Hospital margins offer one way to judge the financial health of healthcare facilities. Here are five things to know about hospital margins.
1. According to a Truven Health Analytics examination of about 500 hospitals, the median total margin for all hospitals was 5.53 percent in 2012. It was the highest (7.54 percent) for large community hospitals and lowest (4.94 percent) for small community hospitals.
2. An Avalere Health analysis of 2012 American Hospital Association Annual Survey data found aggregate total hospital margins have been on the rise for the past 20 years, rising from 4.6 percent in 1992 to 7.8 percent in 2012 (although there was a dip to 2.6 percent in 2008).

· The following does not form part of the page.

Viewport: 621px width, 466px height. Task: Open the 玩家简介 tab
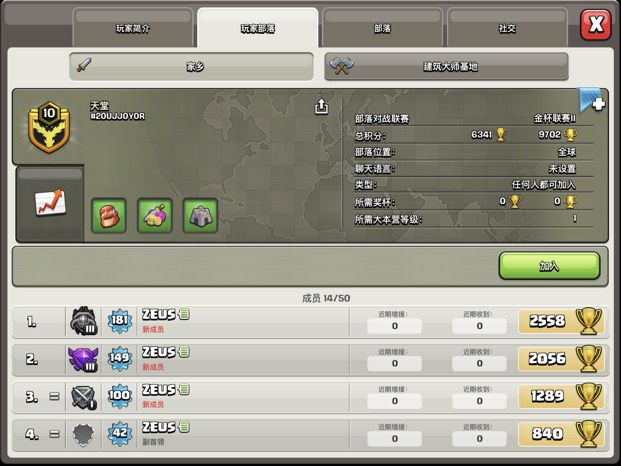pos(133,28)
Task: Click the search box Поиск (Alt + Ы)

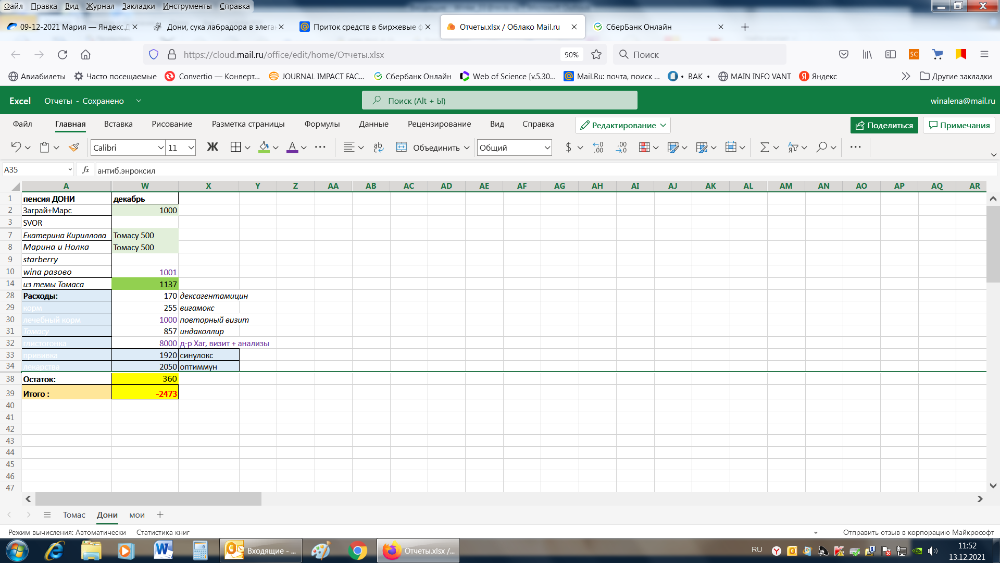Action: pos(499,101)
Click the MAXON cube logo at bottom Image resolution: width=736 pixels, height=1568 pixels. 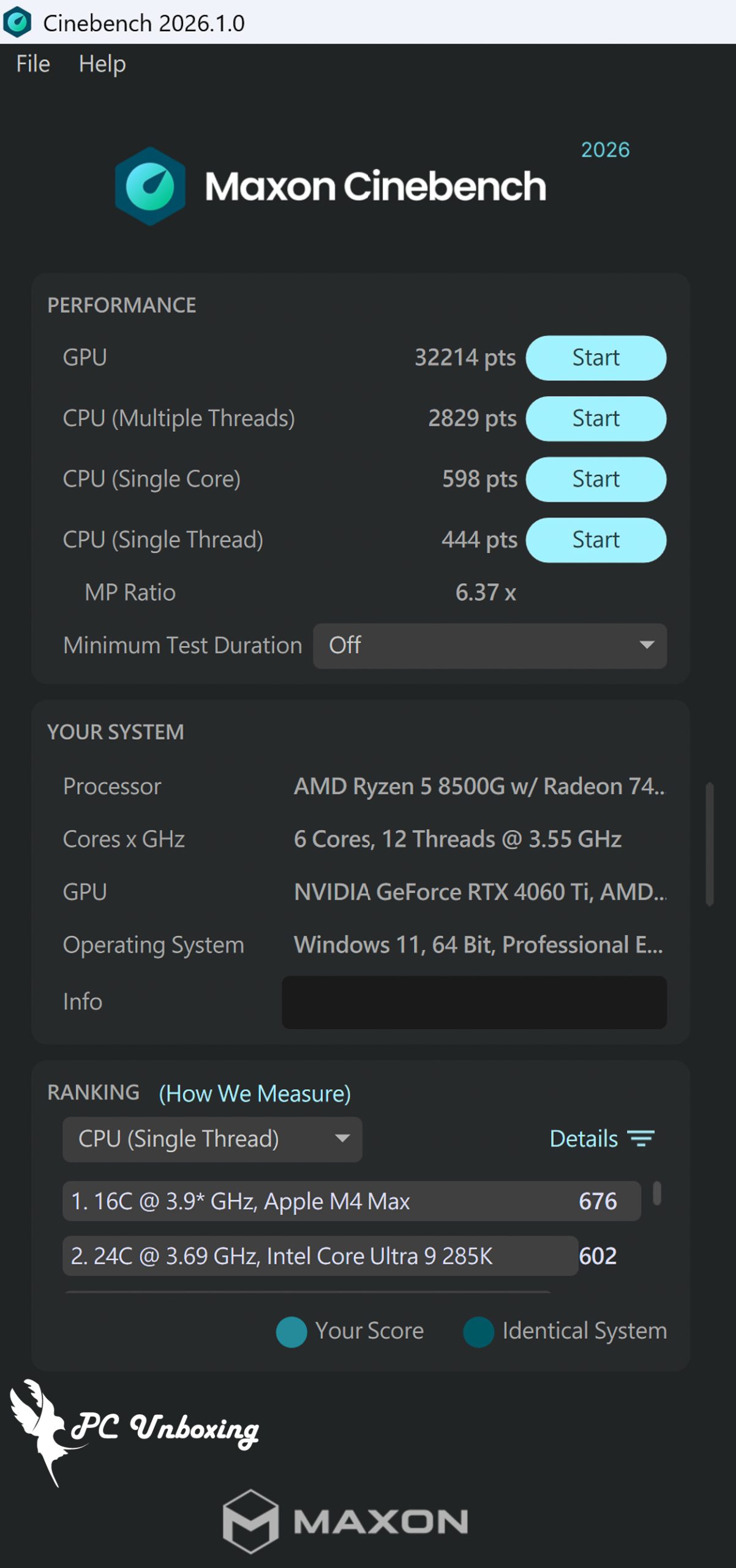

3. Although they have increased during the past couple of decades, hospital margins pale in comparison to the most profitable industries. According to a Forbes report an analysis by the financial information company Sageworks, the most profitable industries from February 2012 to March 2013 had net profit margins ranging from 16.5 percent (dentists' offices and real estate lessors) to 24.1 percent (oil and gas extraction).
4. The Avalere analysis also found aggregate operating margins have risen from 2.7 percent in 1992 to 6.5 percent in 2012. Patient margins — which measure only the difference between net patient revenue and total expenses — have also gotten wider, although they're still extremely narrow at 0.7 percent in 2012, compared with -2.7 percent in 1992.
5. According to the Avalere analysis, the percentage of hospitals with negative total margins decreased slightly from 23.8 percent in 1992 to 21.3 percent in 2012. The percentage of hospitals with negative operating margins dropped from 28 percent in 1995 (the earliest year with data available) to 25.9 percent in 2012.